Decidimos aguardar até o final do banho. Chiquinho precisava de apoio psicológico para o momento inédito. Foi então que um homem, quase aos prantos, entrou correndo no pet shop com um cachorro no colo. Só freou quando estava a poucos centímetros da veterinária.

Ouvi então um discurso chocante, medonho. O pedido era para sacrificar o animal. "Minha mulher acabou de ganhar um bebê e quer que eu me desfaça do bicho", relatou o candidato a carrasco. Mas achei que a proposta de sacrificar o cachorro era um blefe, na tentativa de sensibilizar a dona da clínica.

Durona, ela respondeu em tom áspero. Rejeitou sacrificar o cão e qualificou a proposta de criminosa. E, em tom de ameaça, concluiu: "E nem pense em abandonar o bicho, porque isso também é crime".

Ilustração Tiago Elcerdo

O rapaz, franzino e com a cara de desespero, apontou para fora. Uma mulher, impassível, permanecia sentada no banco da frente de um fusca. "Ela falou que, se eu não me livrar do animal, me larga!", exclamou ele. Desabou em choro.
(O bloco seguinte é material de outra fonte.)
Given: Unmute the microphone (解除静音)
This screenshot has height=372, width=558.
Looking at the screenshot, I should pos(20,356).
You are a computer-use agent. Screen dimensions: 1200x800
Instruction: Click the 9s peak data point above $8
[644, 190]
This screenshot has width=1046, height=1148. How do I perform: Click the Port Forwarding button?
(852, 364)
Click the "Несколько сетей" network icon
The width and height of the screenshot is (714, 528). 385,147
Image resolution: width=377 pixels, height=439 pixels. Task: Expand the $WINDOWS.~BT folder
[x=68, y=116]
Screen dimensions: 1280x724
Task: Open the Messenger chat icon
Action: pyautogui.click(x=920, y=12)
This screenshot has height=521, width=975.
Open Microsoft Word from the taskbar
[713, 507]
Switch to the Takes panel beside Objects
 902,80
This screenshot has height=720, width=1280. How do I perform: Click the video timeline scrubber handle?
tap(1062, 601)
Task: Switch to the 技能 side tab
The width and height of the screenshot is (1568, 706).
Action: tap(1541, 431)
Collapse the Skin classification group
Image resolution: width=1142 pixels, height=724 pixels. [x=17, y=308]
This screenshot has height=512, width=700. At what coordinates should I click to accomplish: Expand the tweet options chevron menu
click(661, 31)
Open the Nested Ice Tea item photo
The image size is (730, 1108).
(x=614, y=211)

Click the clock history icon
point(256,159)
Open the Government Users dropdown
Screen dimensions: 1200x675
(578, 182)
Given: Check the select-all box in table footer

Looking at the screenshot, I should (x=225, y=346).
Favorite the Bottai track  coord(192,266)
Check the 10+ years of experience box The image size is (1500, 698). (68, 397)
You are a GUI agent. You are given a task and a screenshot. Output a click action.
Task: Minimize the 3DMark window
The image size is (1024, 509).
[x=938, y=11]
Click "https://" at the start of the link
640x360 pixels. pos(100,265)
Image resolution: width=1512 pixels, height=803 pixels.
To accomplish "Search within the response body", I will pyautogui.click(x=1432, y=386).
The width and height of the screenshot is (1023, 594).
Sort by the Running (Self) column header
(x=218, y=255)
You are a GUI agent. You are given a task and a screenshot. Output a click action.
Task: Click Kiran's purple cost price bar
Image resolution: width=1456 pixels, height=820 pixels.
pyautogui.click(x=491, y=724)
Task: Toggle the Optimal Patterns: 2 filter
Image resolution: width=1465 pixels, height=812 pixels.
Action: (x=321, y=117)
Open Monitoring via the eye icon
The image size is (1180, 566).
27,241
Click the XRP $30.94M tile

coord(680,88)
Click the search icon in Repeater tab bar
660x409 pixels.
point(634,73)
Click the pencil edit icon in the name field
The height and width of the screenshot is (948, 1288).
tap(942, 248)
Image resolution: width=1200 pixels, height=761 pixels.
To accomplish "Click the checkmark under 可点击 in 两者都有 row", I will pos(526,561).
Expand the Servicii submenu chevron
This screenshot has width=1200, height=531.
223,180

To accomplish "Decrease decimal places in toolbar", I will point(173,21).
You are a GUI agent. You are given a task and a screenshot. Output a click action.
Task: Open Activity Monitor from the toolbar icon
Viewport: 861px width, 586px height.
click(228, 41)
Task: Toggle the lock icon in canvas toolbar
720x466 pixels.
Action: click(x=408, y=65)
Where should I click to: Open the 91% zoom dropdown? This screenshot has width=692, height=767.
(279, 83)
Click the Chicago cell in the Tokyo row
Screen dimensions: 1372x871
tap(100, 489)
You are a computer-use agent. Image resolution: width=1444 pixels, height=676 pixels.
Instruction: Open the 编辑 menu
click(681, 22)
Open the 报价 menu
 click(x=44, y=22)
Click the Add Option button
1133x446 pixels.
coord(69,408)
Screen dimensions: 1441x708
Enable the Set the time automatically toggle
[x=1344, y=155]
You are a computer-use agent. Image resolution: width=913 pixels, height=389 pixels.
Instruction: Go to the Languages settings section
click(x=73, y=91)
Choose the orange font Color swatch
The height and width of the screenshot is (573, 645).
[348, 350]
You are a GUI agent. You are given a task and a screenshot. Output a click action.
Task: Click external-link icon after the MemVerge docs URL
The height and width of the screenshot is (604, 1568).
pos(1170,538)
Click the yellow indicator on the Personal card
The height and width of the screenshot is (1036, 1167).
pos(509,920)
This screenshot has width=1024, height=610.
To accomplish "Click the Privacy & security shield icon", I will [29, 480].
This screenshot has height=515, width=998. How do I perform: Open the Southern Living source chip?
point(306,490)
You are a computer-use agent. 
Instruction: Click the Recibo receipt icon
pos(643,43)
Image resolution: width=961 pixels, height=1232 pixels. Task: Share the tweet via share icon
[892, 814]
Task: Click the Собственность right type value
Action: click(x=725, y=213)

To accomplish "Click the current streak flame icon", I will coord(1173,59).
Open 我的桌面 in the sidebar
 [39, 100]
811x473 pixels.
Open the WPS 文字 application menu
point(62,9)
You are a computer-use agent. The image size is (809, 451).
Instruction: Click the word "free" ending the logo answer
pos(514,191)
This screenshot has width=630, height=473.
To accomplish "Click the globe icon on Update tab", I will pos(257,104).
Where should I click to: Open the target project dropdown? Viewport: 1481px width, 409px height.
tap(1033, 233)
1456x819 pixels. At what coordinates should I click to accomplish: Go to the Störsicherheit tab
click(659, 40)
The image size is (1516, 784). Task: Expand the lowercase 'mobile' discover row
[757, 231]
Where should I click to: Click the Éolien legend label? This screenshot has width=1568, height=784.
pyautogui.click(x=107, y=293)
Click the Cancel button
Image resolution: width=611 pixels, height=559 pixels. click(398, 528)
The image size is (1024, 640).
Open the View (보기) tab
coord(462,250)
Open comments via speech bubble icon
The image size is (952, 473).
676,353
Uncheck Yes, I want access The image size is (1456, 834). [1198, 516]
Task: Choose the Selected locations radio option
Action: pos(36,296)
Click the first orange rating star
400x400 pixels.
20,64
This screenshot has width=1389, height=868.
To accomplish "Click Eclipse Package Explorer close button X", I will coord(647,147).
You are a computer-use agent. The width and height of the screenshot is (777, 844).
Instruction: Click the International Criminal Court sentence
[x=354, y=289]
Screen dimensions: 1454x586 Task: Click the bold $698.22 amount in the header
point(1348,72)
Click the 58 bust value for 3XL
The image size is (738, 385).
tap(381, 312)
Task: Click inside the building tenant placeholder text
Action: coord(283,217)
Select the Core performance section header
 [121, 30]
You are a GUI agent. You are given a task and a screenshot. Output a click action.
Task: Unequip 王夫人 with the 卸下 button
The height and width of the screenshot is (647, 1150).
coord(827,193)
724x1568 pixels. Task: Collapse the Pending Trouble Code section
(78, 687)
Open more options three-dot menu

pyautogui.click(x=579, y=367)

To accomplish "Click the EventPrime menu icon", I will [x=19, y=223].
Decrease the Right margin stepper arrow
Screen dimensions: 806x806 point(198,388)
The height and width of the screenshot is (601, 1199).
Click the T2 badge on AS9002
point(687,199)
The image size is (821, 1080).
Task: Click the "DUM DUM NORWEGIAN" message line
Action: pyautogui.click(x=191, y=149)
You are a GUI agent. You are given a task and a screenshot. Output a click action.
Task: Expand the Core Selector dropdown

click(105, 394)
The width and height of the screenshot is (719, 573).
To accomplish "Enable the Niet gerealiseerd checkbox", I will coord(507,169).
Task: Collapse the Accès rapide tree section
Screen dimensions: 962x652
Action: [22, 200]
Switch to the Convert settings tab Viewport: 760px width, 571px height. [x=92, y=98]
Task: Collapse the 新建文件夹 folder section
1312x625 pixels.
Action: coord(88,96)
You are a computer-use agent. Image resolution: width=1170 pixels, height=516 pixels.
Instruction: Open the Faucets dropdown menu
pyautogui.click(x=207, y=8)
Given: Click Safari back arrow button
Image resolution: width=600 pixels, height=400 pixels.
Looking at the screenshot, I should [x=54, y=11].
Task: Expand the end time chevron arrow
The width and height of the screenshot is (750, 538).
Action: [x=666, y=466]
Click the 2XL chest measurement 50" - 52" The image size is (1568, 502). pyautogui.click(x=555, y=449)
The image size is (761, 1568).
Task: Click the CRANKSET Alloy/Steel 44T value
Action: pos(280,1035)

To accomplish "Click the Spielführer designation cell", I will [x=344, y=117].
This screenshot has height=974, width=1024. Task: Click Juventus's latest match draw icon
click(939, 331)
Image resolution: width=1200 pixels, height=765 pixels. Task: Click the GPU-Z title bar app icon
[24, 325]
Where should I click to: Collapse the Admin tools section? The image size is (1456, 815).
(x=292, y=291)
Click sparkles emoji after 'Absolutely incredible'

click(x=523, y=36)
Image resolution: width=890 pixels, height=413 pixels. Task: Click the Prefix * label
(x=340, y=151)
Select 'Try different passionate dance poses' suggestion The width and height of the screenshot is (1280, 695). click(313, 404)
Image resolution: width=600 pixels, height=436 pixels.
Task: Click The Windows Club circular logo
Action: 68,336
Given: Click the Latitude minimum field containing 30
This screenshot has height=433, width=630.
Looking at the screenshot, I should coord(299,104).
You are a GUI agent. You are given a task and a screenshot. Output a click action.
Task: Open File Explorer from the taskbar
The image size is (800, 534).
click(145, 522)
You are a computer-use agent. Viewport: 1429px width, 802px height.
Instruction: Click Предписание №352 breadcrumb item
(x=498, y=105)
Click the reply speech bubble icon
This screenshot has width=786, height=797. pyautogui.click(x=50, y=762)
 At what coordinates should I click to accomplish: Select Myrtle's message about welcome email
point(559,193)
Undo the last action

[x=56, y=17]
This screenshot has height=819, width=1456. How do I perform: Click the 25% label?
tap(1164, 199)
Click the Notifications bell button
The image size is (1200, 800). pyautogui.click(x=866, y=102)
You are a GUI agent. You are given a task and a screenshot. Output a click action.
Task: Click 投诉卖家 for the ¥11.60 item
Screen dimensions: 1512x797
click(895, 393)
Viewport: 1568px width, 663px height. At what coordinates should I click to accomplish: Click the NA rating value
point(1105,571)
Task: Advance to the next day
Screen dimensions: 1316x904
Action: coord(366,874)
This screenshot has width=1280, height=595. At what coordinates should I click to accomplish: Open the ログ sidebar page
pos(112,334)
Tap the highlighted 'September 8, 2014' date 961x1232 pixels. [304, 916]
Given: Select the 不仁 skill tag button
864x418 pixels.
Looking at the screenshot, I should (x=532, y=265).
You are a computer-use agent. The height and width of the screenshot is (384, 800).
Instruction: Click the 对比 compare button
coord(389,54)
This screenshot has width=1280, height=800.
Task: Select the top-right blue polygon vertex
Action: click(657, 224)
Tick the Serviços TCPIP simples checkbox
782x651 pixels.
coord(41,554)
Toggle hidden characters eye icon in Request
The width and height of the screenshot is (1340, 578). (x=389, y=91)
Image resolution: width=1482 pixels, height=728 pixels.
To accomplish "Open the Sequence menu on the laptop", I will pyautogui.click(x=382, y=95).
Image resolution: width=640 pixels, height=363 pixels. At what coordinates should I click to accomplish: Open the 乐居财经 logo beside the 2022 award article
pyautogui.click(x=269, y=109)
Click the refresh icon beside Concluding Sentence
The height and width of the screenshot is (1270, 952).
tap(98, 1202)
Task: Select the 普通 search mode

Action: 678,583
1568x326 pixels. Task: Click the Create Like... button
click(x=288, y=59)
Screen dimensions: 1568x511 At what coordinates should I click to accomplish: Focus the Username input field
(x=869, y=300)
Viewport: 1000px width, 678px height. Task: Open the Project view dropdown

Cátia e eu nos entreolhamos. Foi o sinal para a intervenção. Diante de um homem em prantos e de uma veterinária determinada, anunciamos a disposição de ficar com o
cachorrinho com jeito de pinscher.

O homem entregou o cão e saiu em disparada. A veterinária suspirou. Disse que cenas como essa eram frequentes: gente em busca de um local para descartar seus "ex-animais de estimação".

O cãozinho ganhou novos nome e casa. Passou a se chamar Fininho. O Chiquinho retornou ao sítio com várias novidades: perfume no cangote e alguém para dividir espaço no carro. Foi um episódio cheio de descobertas para aquele matuto.